= AIM OF THE EXERCISE =
Could you copy every line of the records below word for word, leaving the pictures out of your answer?

= INFORMATION SUPPLIED =
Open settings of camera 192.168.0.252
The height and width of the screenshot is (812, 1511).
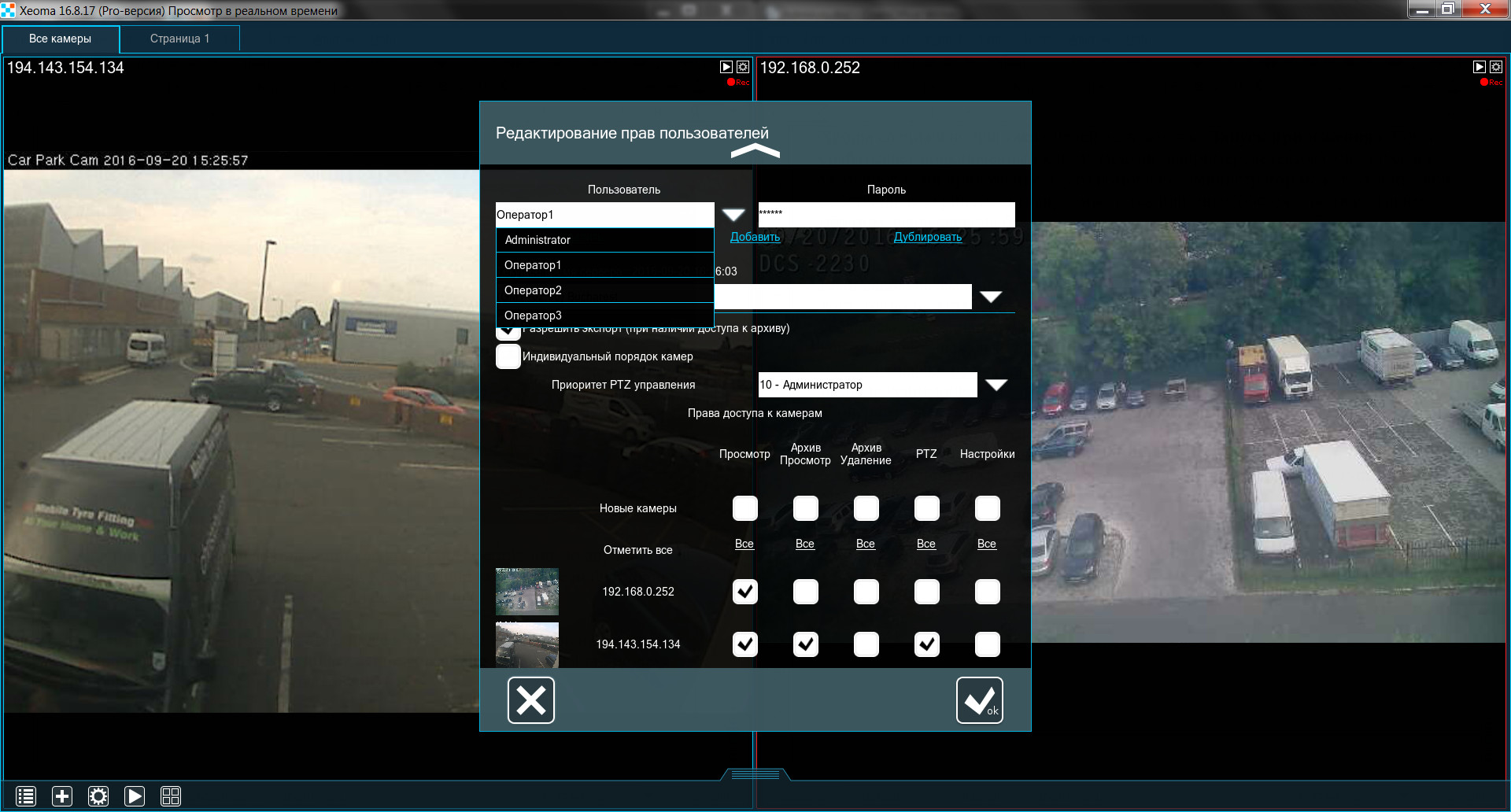tap(1496, 68)
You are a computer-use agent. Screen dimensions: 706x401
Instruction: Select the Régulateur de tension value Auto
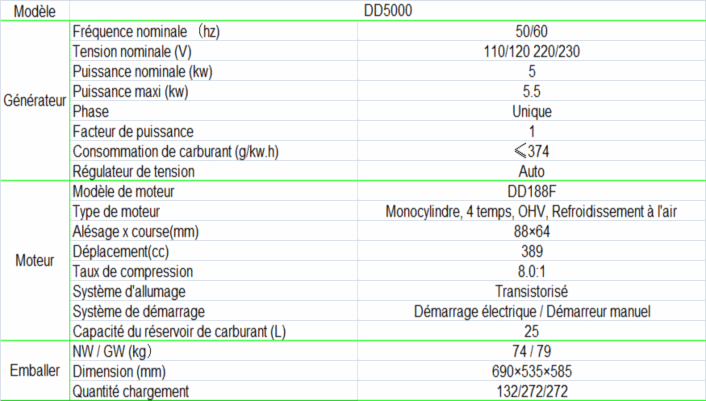tap(531, 171)
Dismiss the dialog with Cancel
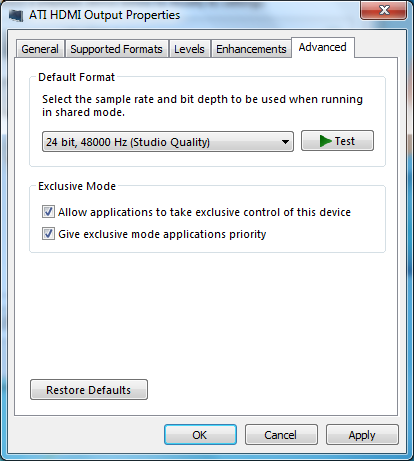This screenshot has width=414, height=461. pyautogui.click(x=281, y=435)
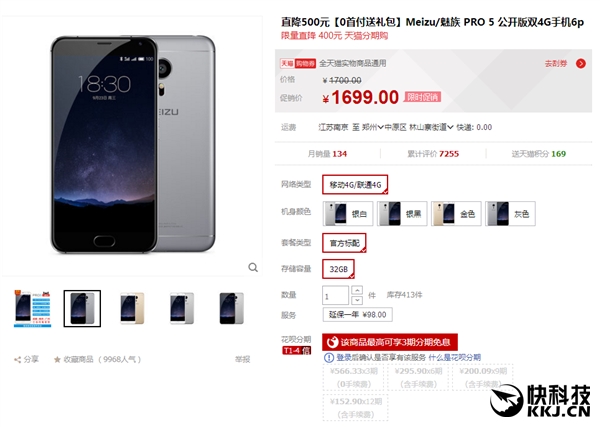Click the 花呗 logo in red installment banner
600x427 pixels.
(333, 342)
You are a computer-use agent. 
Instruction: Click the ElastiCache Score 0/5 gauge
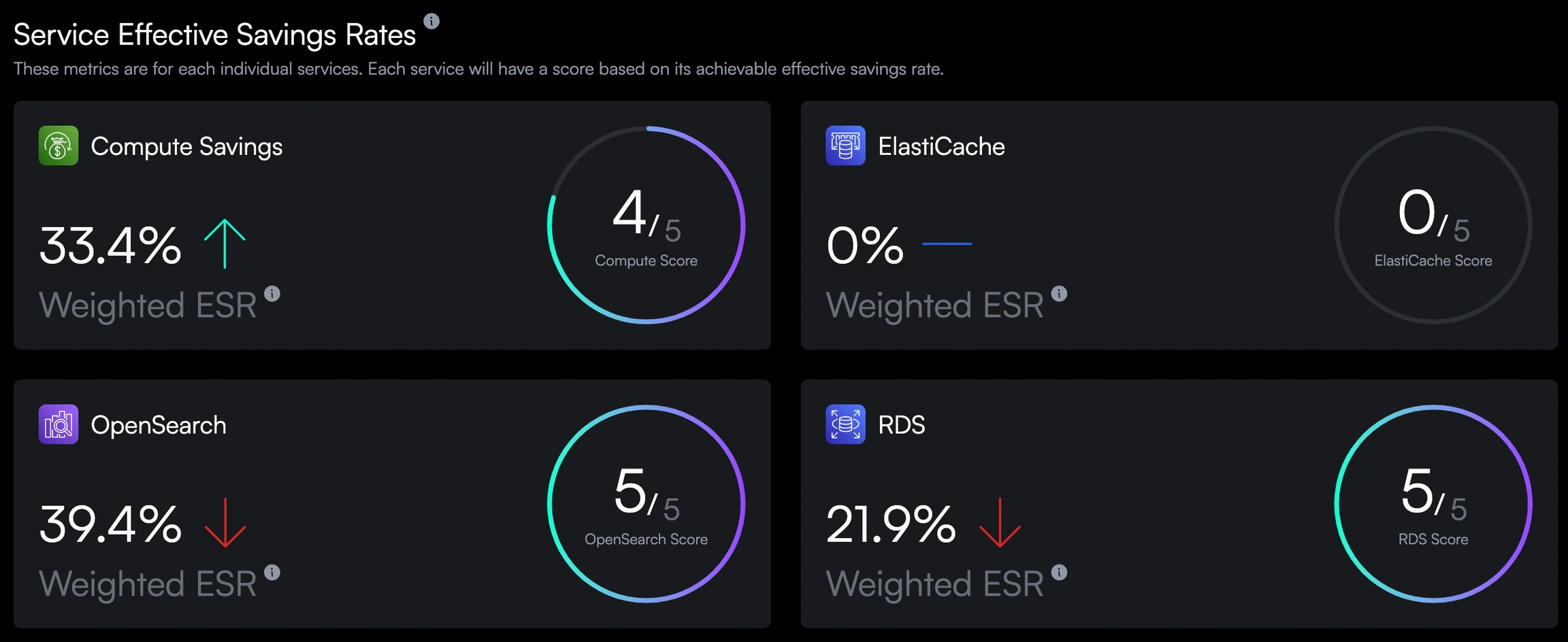[1433, 225]
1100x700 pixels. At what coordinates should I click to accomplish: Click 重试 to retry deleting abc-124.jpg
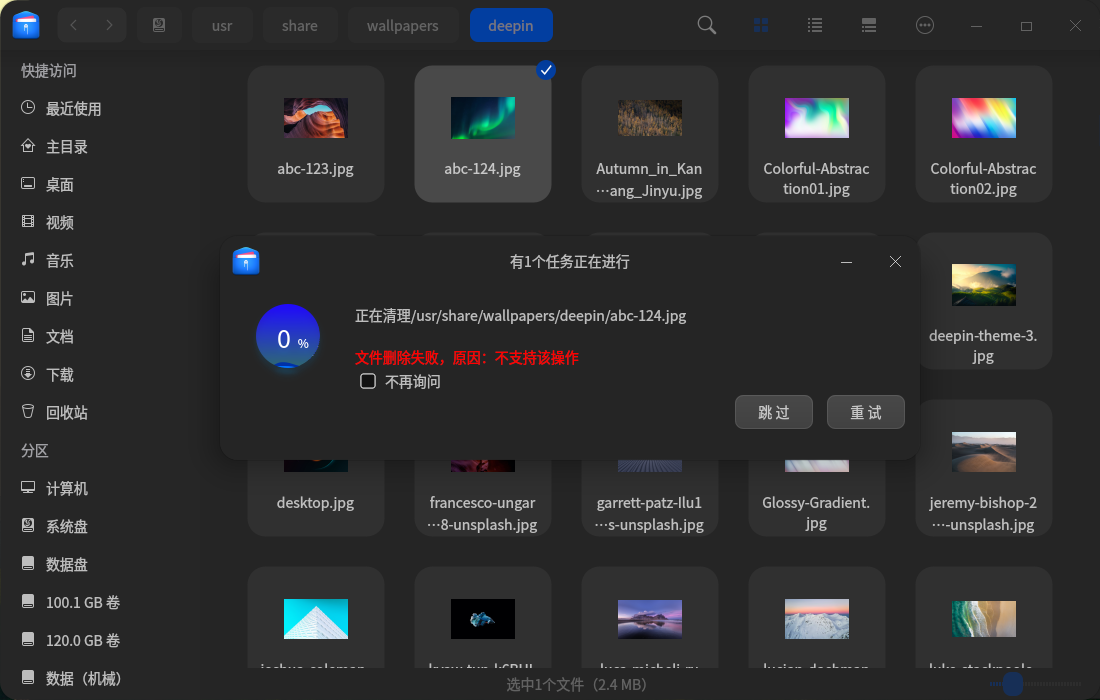tap(865, 411)
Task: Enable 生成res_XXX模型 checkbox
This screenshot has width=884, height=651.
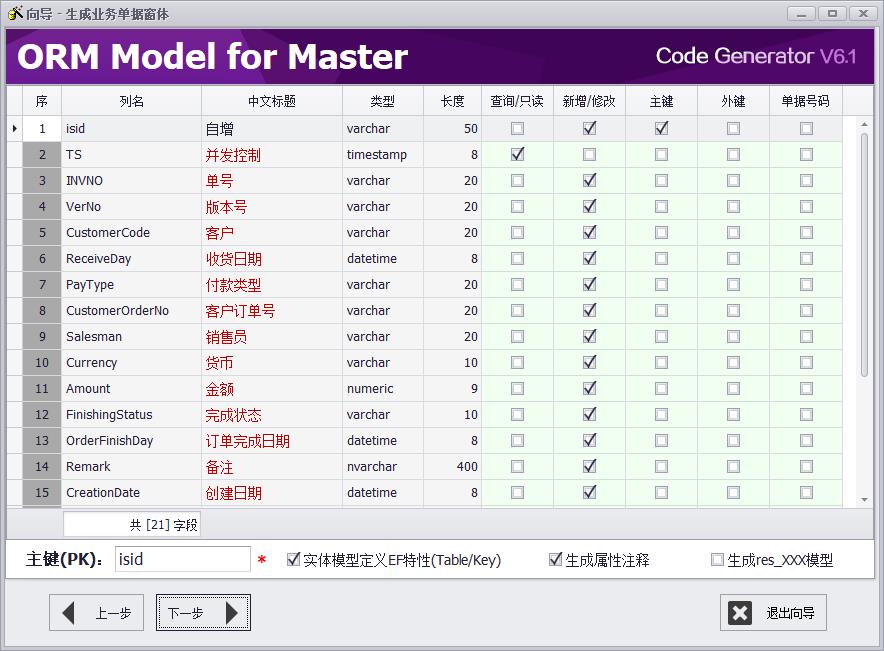Action: (717, 560)
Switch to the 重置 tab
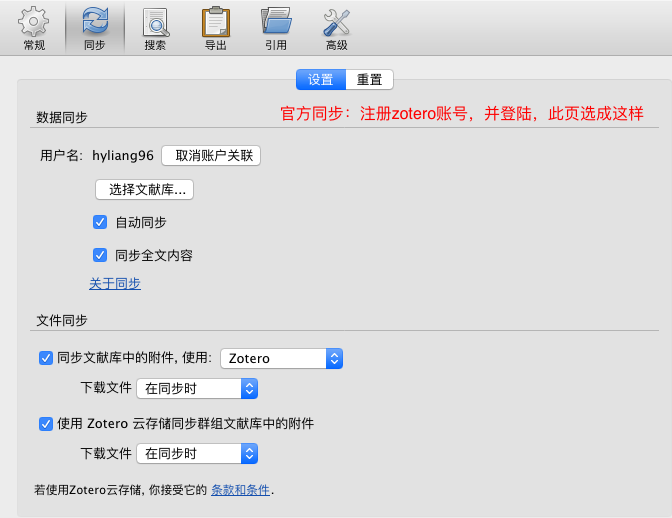 tap(369, 80)
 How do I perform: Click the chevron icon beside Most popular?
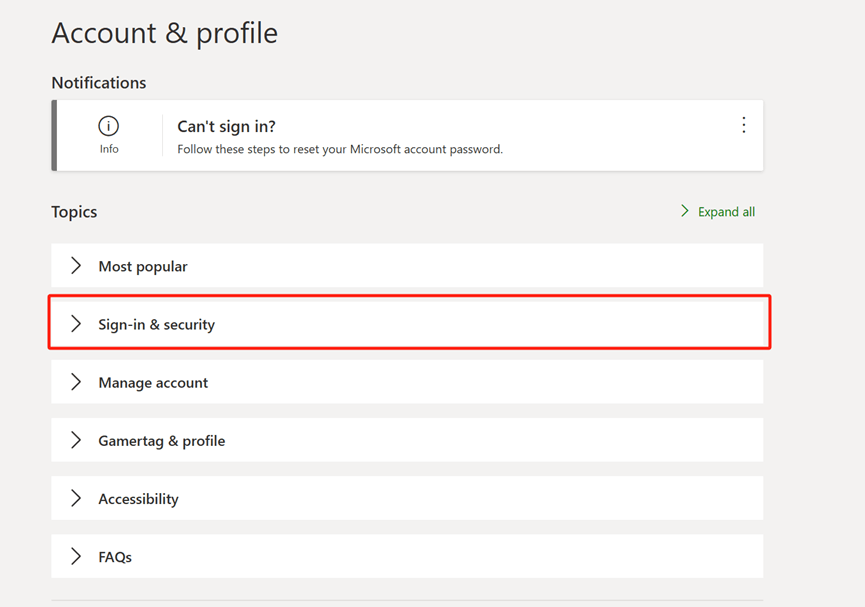click(x=76, y=265)
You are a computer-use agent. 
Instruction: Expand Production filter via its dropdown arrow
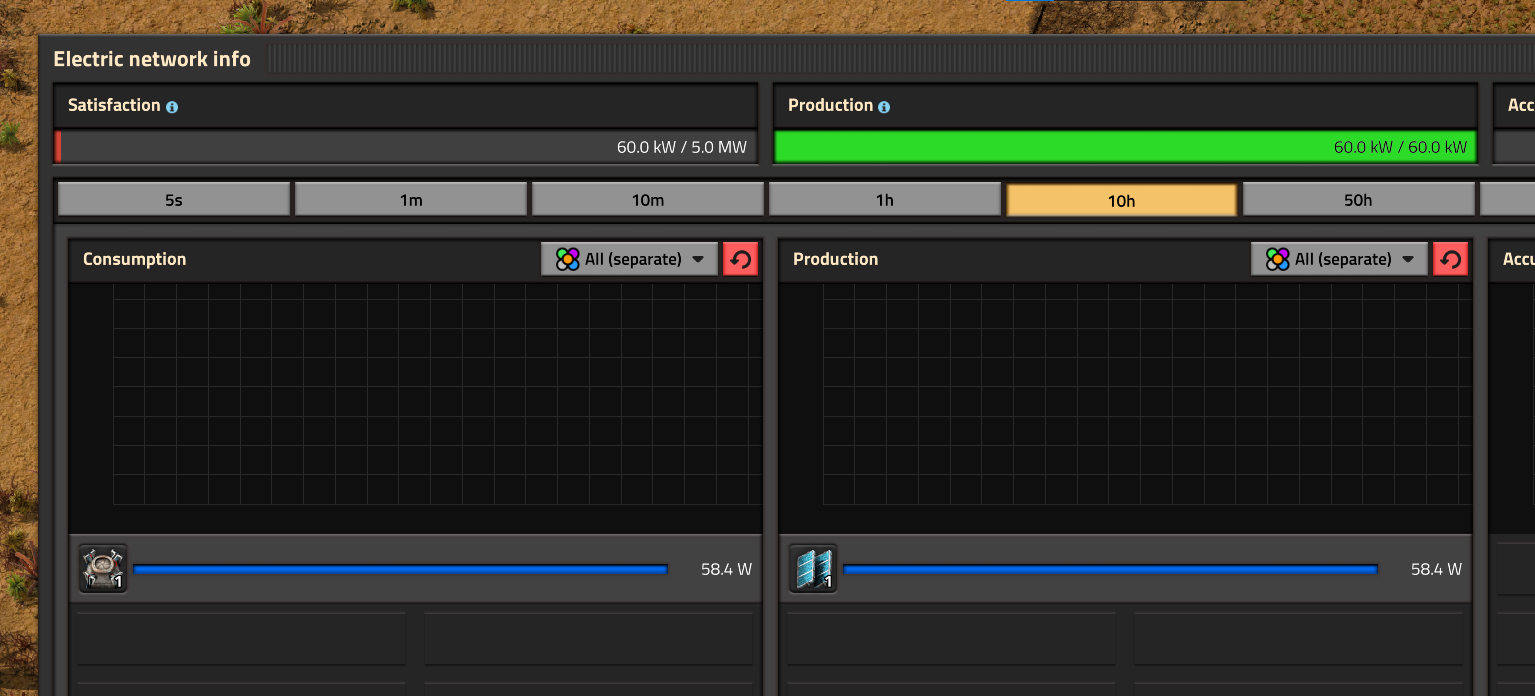[x=1408, y=259]
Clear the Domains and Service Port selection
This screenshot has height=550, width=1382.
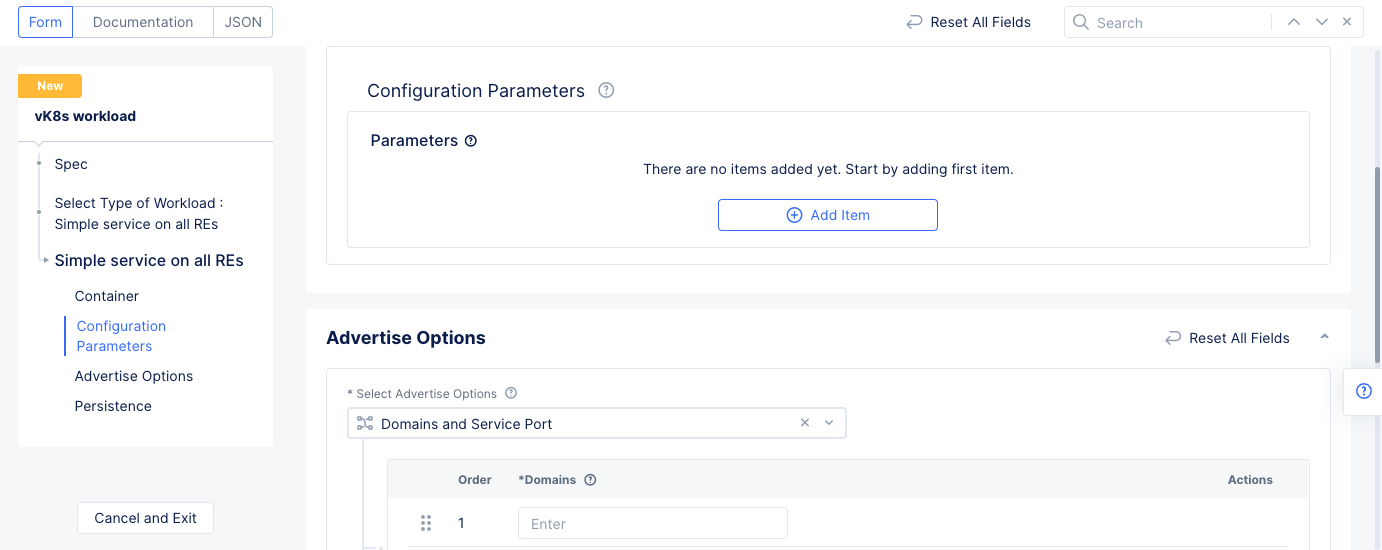[805, 423]
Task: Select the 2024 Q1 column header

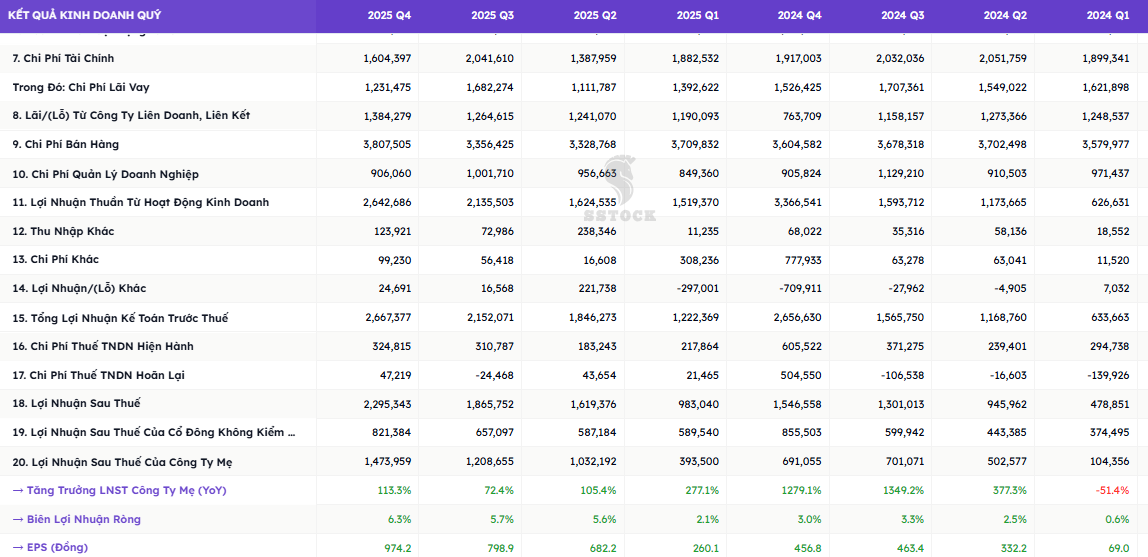Action: click(x=1108, y=15)
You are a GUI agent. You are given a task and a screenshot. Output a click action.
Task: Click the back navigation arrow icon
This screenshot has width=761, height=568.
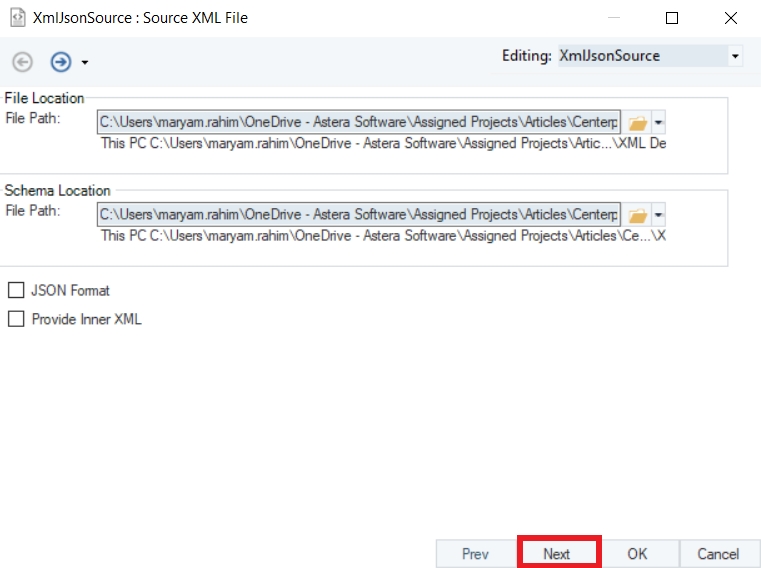(x=22, y=62)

= SOLUTION TO THE PROBLEM =
Open settings of camera 192.168.0.252
The height and width of the screenshot is (812, 1511).
tap(1496, 68)
You are a computer-use agent. Screen dimensions: 706x401
Instruction: Select the Régulateur de tension value Auto
tap(531, 171)
Dismiss the dialog with Cancel
This screenshot has width=414, height=461. pyautogui.click(x=281, y=435)
Click the 花呗 logo in red installment banner
600x427 pixels.
(333, 342)
You are a computer-use agent. 
Instruction: Click the ElastiCache Score 0/5 gauge
[1433, 225]
1100x700 pixels. At what coordinates should I click to accomplish: Click 重试 to retry deleting abc-124.jpg
tap(865, 411)
Task: Enable 生成res_XXX模型 checkbox
This screenshot has width=884, height=651.
Action: (717, 560)
Switch to the 重置 tab
 tap(369, 80)
 How do I perform: Click the chevron icon beside Most popular?
click(x=76, y=265)
You are a computer-use agent. 
Instruction: Expand Production filter via its dropdown arrow
[x=1408, y=259]
Clear the Domains and Service Port selection
This screenshot has height=550, width=1382.
[805, 423]
Task: Select the 2024 Q1 column header

Action: click(x=1108, y=15)
You are a GUI agent. You are given a task and a screenshot. Output a click action.
Task: Click the back navigation arrow icon
This screenshot has width=761, height=568.
(x=22, y=62)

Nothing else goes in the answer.